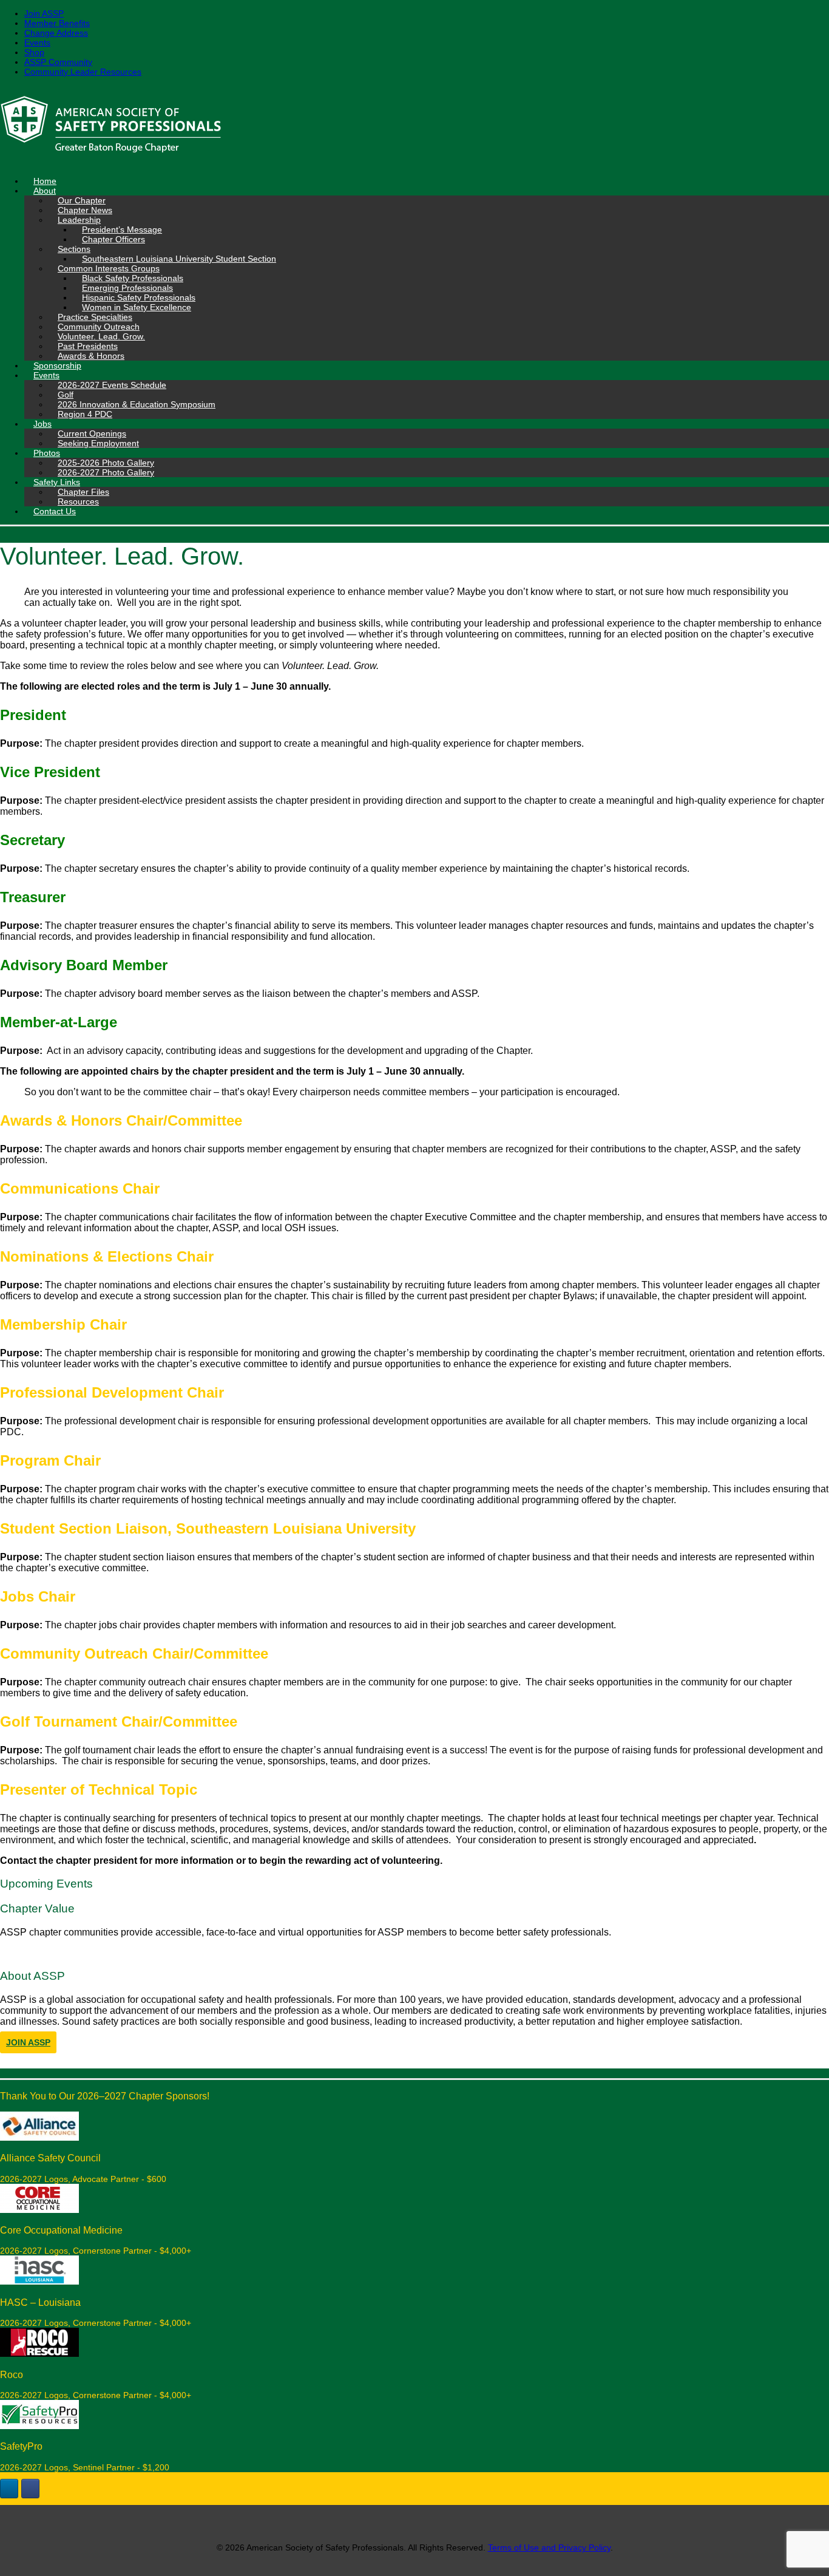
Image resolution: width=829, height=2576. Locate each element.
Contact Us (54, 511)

________________

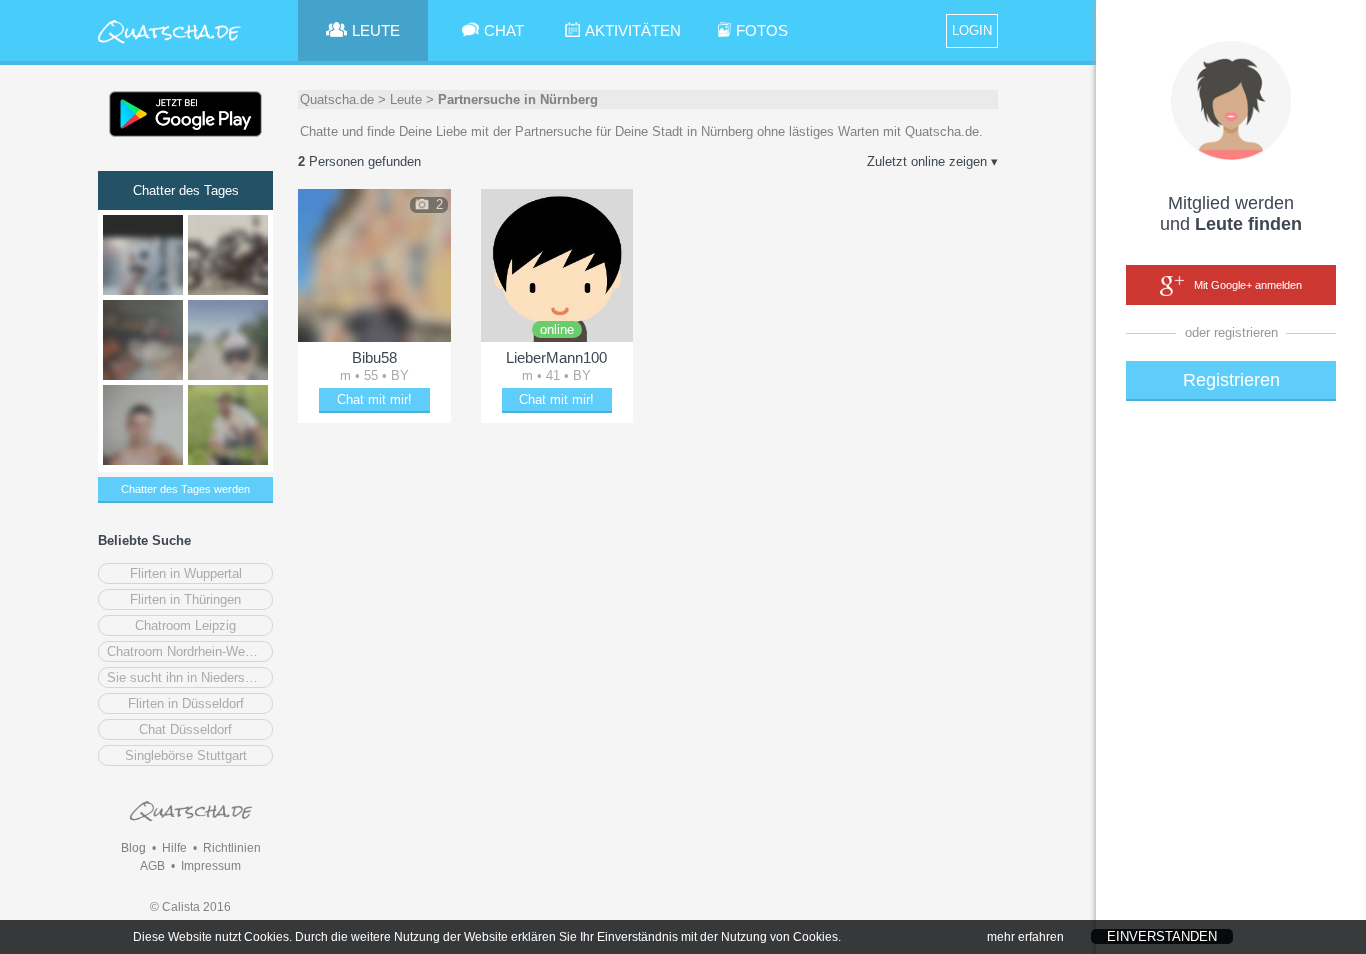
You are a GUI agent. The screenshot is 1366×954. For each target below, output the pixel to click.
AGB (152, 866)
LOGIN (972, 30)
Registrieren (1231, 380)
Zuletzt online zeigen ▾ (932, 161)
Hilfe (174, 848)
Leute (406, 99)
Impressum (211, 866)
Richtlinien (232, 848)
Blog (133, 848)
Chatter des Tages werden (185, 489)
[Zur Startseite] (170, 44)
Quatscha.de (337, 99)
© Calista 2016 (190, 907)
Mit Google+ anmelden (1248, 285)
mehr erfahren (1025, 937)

________________

WHAT YOU SHOULD DO ▸ Begin at the line that has "2016 (190, 907)" in the entries above; stop after the line that has "mehr erfahren (1025, 937)". Transcribe exactly those lines and no others.

OUTPUT FOR THIS EXERCISE ▸
© Calista 2016 (190, 907)
Mit Google+ anmelden (1248, 285)
mehr erfahren (1025, 937)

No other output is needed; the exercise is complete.